DESCRIPTION OF THE TASK
Word for word, restate all of the entries.

DATASET EXCERPTS

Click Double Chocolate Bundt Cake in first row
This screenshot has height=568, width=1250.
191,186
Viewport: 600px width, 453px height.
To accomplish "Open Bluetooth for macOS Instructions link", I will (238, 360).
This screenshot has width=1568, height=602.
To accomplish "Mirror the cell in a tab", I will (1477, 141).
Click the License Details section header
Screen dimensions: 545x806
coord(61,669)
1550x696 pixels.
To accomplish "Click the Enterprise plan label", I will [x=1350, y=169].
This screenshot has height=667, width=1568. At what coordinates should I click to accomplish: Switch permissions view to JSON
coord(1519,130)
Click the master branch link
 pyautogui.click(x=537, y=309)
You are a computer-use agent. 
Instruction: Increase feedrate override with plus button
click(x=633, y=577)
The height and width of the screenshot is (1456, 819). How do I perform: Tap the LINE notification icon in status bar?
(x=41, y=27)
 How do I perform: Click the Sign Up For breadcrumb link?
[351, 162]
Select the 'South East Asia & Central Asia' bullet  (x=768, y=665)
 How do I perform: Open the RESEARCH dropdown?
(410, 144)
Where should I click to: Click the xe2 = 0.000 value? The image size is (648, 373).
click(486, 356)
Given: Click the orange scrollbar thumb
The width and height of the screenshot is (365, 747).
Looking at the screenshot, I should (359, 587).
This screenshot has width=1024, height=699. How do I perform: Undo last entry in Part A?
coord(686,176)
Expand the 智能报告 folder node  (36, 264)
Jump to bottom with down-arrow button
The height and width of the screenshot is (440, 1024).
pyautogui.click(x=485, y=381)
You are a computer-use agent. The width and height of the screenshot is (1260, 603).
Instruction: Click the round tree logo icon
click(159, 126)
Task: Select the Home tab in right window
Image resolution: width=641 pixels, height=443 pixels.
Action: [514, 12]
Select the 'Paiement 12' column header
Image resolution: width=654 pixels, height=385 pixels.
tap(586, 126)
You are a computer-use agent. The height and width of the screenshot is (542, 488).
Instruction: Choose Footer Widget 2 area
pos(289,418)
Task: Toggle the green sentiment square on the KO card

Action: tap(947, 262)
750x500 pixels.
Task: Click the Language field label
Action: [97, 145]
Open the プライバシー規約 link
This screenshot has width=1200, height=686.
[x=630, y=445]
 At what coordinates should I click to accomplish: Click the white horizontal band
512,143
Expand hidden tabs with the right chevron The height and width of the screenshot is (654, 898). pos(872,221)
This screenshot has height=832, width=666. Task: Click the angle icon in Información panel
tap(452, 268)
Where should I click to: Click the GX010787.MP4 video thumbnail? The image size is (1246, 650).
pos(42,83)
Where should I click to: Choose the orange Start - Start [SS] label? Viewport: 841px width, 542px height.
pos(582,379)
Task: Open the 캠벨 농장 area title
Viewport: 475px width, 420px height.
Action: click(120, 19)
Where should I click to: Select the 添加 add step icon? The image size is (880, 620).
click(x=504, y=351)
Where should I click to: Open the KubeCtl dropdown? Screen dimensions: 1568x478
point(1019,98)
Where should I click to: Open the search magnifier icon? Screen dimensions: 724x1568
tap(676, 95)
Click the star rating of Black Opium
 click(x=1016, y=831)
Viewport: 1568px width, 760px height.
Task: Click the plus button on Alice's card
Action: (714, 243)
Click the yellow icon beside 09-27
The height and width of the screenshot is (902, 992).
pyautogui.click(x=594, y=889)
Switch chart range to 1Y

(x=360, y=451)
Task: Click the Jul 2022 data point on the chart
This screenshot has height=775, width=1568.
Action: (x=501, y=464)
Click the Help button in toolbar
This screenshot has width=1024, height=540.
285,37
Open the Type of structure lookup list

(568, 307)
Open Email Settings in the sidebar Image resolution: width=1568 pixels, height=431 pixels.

RESPONSE FOR THIS EXERCISE
Click Double Chocolate Bundt Cake in first row
This screenshot has height=568, width=1250.
191,186
Viewport: 600px width, 453px height.
To accomplish "Open Bluetooth for macOS Instructions link", I will (238, 360).
This screenshot has width=1568, height=602.
To accomplish "Mirror the cell in a tab", I will (1477, 141).
Click the License Details section header
Screen dimensions: 545x806
coord(61,669)
1550x696 pixels.
To accomplish "Click the Enterprise plan label", I will [x=1350, y=169].
This screenshot has height=667, width=1568. At what coordinates should I click to accomplish: Switch permissions view to JSON
coord(1519,130)
Click the master branch link
 pyautogui.click(x=537, y=309)
You are a computer-use agent. 
Instruction: Increase feedrate override with plus button
click(x=633, y=577)
The height and width of the screenshot is (1456, 819). How do I perform: Tap the LINE notification icon in status bar?
(x=41, y=27)
 How do I perform: Click the Sign Up For breadcrumb link?
[351, 162]
Select the 'South East Asia & Central Asia' bullet  (x=768, y=665)
 How do I perform: Open the RESEARCH dropdown?
(410, 144)
Where should I click to: Click the xe2 = 0.000 value? The image size is (648, 373).
click(486, 356)
Given: Click the orange scrollbar thumb
The width and height of the screenshot is (365, 747).
Looking at the screenshot, I should (359, 587).
This screenshot has width=1024, height=699. How do I perform: Undo last entry in Part A?
coord(686,176)
Expand the 智能报告 folder node  (36, 264)
Jump to bottom with down-arrow button
The height and width of the screenshot is (440, 1024).
pyautogui.click(x=485, y=381)
You are a computer-use agent. The width and height of the screenshot is (1260, 603).
Instruction: Click the round tree logo icon
click(159, 126)
Task: Select the Home tab in right window
Image resolution: width=641 pixels, height=443 pixels.
Action: [514, 12]
Select the 'Paiement 12' column header
Image resolution: width=654 pixels, height=385 pixels.
tap(586, 126)
You are a computer-use agent. The height and width of the screenshot is (542, 488).
Instruction: Choose Footer Widget 2 area
pos(289,418)
Task: Toggle the green sentiment square on the KO card

Action: tap(947, 262)
750x500 pixels.
Task: Click the Language field label
Action: [97, 145]
Open the プライバシー規約 link
This screenshot has width=1200, height=686.
[x=630, y=445]
 At what coordinates should I click to accomplish: Click the white horizontal band
512,143
Expand hidden tabs with the right chevron The height and width of the screenshot is (654, 898). pos(872,221)
This screenshot has height=832, width=666. Task: Click the angle icon in Información panel
tap(452, 268)
Where should I click to: Click the GX010787.MP4 video thumbnail? The image size is (1246, 650).
pos(42,83)
Where should I click to: Choose the orange Start - Start [SS] label? Viewport: 841px width, 542px height.
pos(582,379)
Task: Open the 캠벨 농장 area title
Viewport: 475px width, 420px height.
Action: click(120, 19)
Where should I click to: Select the 添加 add step icon? The image size is (880, 620).
click(x=504, y=351)
Where should I click to: Open the KubeCtl dropdown? Screen dimensions: 1568x478
point(1019,98)
Where should I click to: Open the search magnifier icon? Screen dimensions: 724x1568
tap(676, 95)
Click the star rating of Black Opium
 click(x=1016, y=831)
Viewport: 1568px width, 760px height.
Task: Click the plus button on Alice's card
Action: (714, 243)
Click the yellow icon beside 09-27
The height and width of the screenshot is (902, 992).
pyautogui.click(x=594, y=889)
Switch chart range to 1Y

(x=360, y=451)
Task: Click the Jul 2022 data point on the chart
This screenshot has height=775, width=1568.
Action: (x=501, y=464)
Click the Help button in toolbar
This screenshot has width=1024, height=540.
285,37
Open the Type of structure lookup list

(568, 307)
Open Email Settings in the sidebar Image resolution: width=1568 pixels, height=431 pixels.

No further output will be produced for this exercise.